Appellant and Boyd were apprehended the next day after the shooting. At the time of their capture Boyd had the rifle in his possession. Boyd undertook to explain his possession of the rifle on the theory that appellant had threatened to kill anyone who attempted to stop them. According to Boyd, he took the rifle to avert further bloodletting.

The two fugitives were taken to the Kentucky State Police barracks about one mile south of Bowling Green. There they were fingerprinted and photographed. At that time each of them signed a statement, the details and circumstances of which will be later discussed in this opinion. The chief variance in the statements of the two men lies in the fact that each claimed that the other had done the actual shooting of Bobby Young.

*89 One of the officers who took the statements estimated that no more that one hour elapsed in the process. There was no evidence that either of the men was threatened or otherwise mistreated on the occasion. The same officer testified that he telephoned to the county judge's office just after obtaining the statements, but upon learning that the judge was not then available, lodged the two men in the county jail to await disposition of them by the judge. Although the record of proceedings before the county judge is not set forth, it is shown that appellant waived examining trial when brought before the county judge.

An indictment was returned on September 11, 1962, just six days after the shooting occurred. The circuit court appointed counsel for appellant, and upon motion of that counsel, granted a continuance of the case until the January, 1963, term of the court; the instant trial was held during the January, 1963, term.

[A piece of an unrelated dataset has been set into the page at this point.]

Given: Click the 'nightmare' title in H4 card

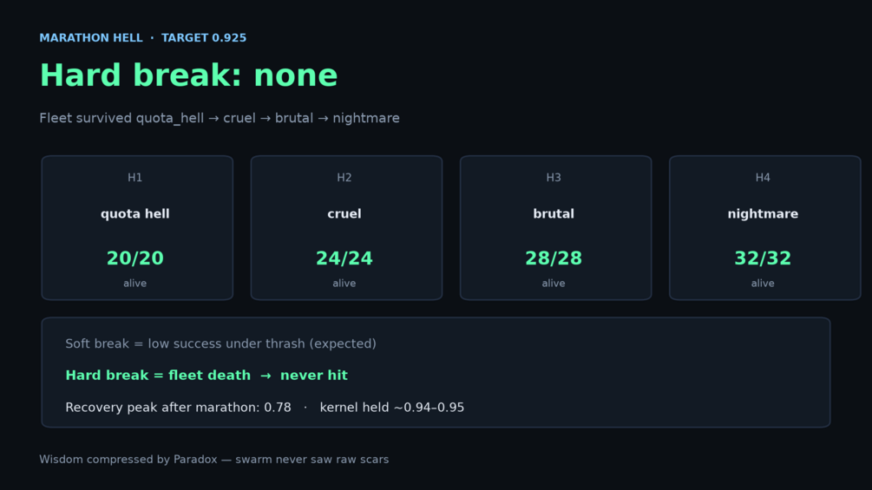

There was no error in permitting the prosecution to excuse for cause those prospective jurors who expressed conscientious scruples against imposition of a death sentence. Counsel for appellant concedes that our cases resolve the contention adversely to his present position. However, it is correctly observed that the decisions deal with the law extant under former Criminal Code, § 210(7). That Criminal Code provision specifically made such scruples ground for challenge for cause. Tarrence v. Commonwealth, Ky., 265 S.W.2d 40. The present case was tried after the effective date of the new rules of criminal procedure. RCr 9.36(1) has superseded § 210 of the Criminal Code of Practice. By its terms, RCr 9.36(1) omits any detailed list of challenges for cause, but authorizes "cause" challenges in this language:

"* * * When there is reasonable ground to believe that a juror cannot render a fair and impartial verdict on the evidence, he shall be excused as disqualified to serve." RCr 9.36(1).

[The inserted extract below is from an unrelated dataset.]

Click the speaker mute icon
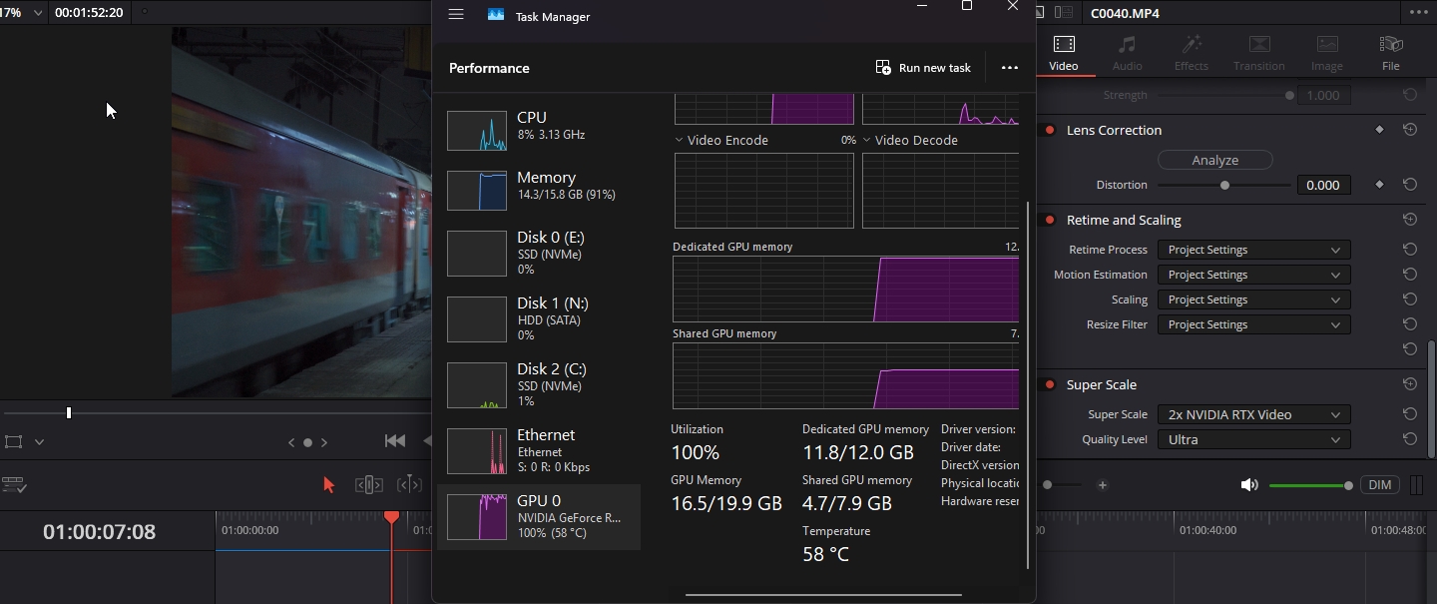 pos(1248,485)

It is our view that a prospective juror's unqualified opposition to capital punishment, regardless of the degree of proof, is valid ground for challenge for cause in a case wherein capital punishment is within the scope of permitted punishment. This is the view accepted by virtually all jurisdictions and is one that has basis in sound reason. See 48 A.L.R.2d 560, et seq.; 50 C.J.S. Juries § 275e; 31 Am. Jur., Jury, §§ 186, 187.

During the trial the prosecution introduced in evidence a photograph taken shortly after the apprehension of appellant and Boyd. It depicts two State troopers and the two accused men. Appellant suggests two bases of error in this respect. He insists that the picture casts him in a pose calculated to be prejudicial to him since it reflects a smile on appellant's countenance. Appellant insists that the picture unfairly shows him as a haughty and disdainful person.

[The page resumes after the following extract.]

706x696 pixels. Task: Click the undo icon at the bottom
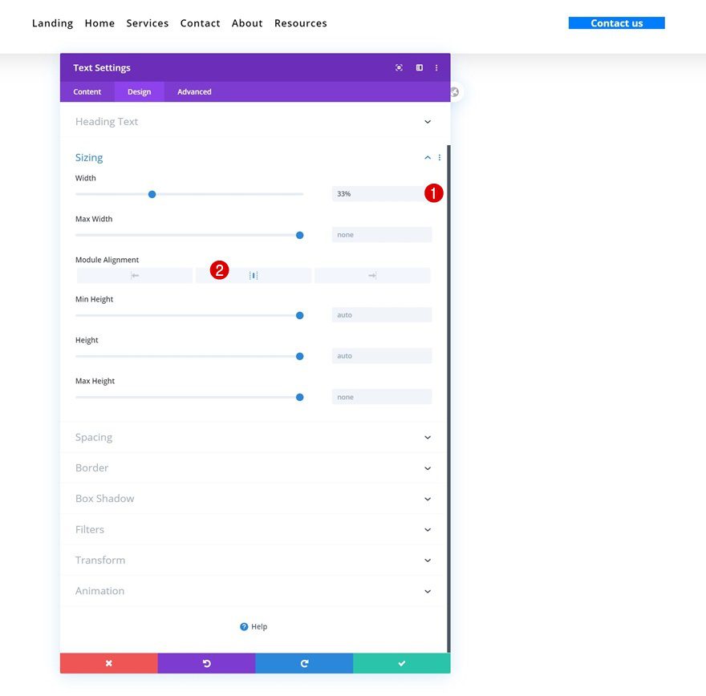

Secondly, appellant argues that the same photograph had appeared in highly inflammatory newspaper accounts of the murder. It is reasoned that this served to recall to the minds of the jurors all that had appeared in the press about the crime.

For the Commonwealth it is said that the purpose of the photograph was to point up the fact that appellant was clad in a white shirt thus affording corroboration to the evidence of Boyd, the accomplice, and to the evidence of Watkins. We have examined the photograph. In our judgment there was no error in its admission. This is particularly so in light of the fact that no showing is made that the prosecution sought to argue to the jury that the picture demonstrated appellant's character as haughty or disdainful. Moreover, the appellant was present before the jury throughout the trial; it may not be supposed that the jury attributed any unusual significance to the picture. It is significant *90 that the same picture shows the officers smiling too.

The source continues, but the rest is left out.